イライラしていて怒りっぽいのは、反抗期?

大人のうつ病では、抑うつ気分が主な症状として認められますが、子どものうつ病では、イライラした気分や不機嫌な態度、怒りっぽさ、落ち着きのない様子などが前面に現れることがあります。不安、焦燥感が強く、些細なことが気になり、じっとしていられないということも少なくありません。このような場合、注意力や集中力に欠け、多動で落ち着きがないことから、ADHDと混同されてしまうことがあります。

しかし、ADHDや自閉症などの発達障害が、二次的にうつ病を合併するということも多く、その場合、症状はさまざまな特徴を示します。ADHDとうつ病の大きな違いは、ADHDは早期に発症し慢性的に持続するのに対し、うつ病は抑うつ状態が解消されれば、これらの症状は消えてしまうという点にあります。

Case.5

うつ病に治療は必要でしょうか

うつ病はある期間が経過すれば、必ず治るという話を聞いたことがあるのですが、必ず治るなら治療は必要ないのではないかもと思うのですが。

うつ病に治療は必要でしょうか

うつ病の期間は3か月~8か月くらいとされていますが、一回の発症で終わることは少なく、再発したり慢性化したりすることが多いのです。最初のうつ状態が重症だったり、自殺を試みたりしたような場合、とくに慢性化しやすいことが分かっています。思春期のうつ病では約20%が2年以上持続するという研究結果もあります。8~13歳の子どもの経過研究では、再発のリスクは2年以内で40%、5年以内で72%といわれています。また早期発症のうつ病が双極性障害(躁うつ病)に移行するケースは10~20%とされており、小児期や思春期のうつ病は、将来的に後遺障害、パーソナリティ障害、アルコール、たばこ、薬物乱用、自殺行動のリスクが高まるといわれています。1)

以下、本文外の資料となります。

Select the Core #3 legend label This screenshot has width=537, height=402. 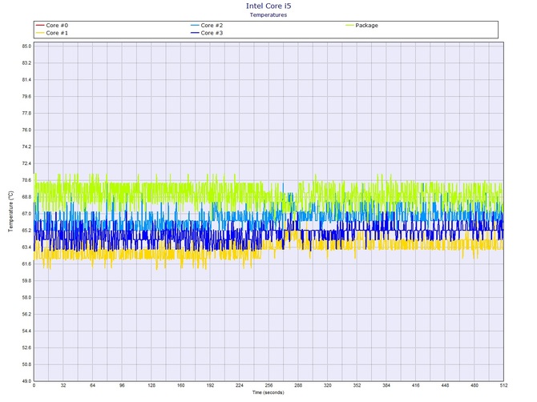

また子どもの場合、うつ病自体からは回復したように見えてもその期間に周囲が学習したこと体験したことに追いつくまで時間がかかることが多く、そのような追いつかなければならないという負担を減らすためにうつ病の期間を短くすること自体が重要です。

うつ病は、子どもの状態に応じた適切な治療を受けることが大切です。

Case.6

子どもがうつ病になることはあるのでしょうか

子どもがうつ病にかかることはあまりないと聞いていましたが、本当にそれほどよくみられるものなのでしょうか。実際、インターネットや雑誌の情報を参考に、本人に心当たりはないかと聴いてみるのですが、そんなことはないと言って認めようとしません。子どものいうことを信じていいのかどうか悩んでしまいます。

子どもがうつ病になることはあるのでしょうか

確かに以前は、児童思春期には成人と同様のうつ病にはかからないと考えられていましたが、近年、子どもにも大人の診断基準を満たすうつ病が存在することが明らかになり、子どものうつ病が注目されてきています。うつ病は12歳未満の児童期では0.5~2.5%、12歳から17歳の思春期では2.0~8.0%がかかると言われています。2)思春期のほうがかかりやすいのですが、思春期の子どもは自分がうつであることを話したがらないし、それを認めないこともあります。診断する医師の側でも「まずその存在に気付くことが大切」という立場で診療にあたっています。

※ここで紹介した事例は、お子さまの状態への気づきのきっかけであり、医師による診断を代用するものではありません。何か思い当たることがありましたら、まずはスクールカウンセラーにご相談したり、専門の医療機関を受診してみることをお勧めします。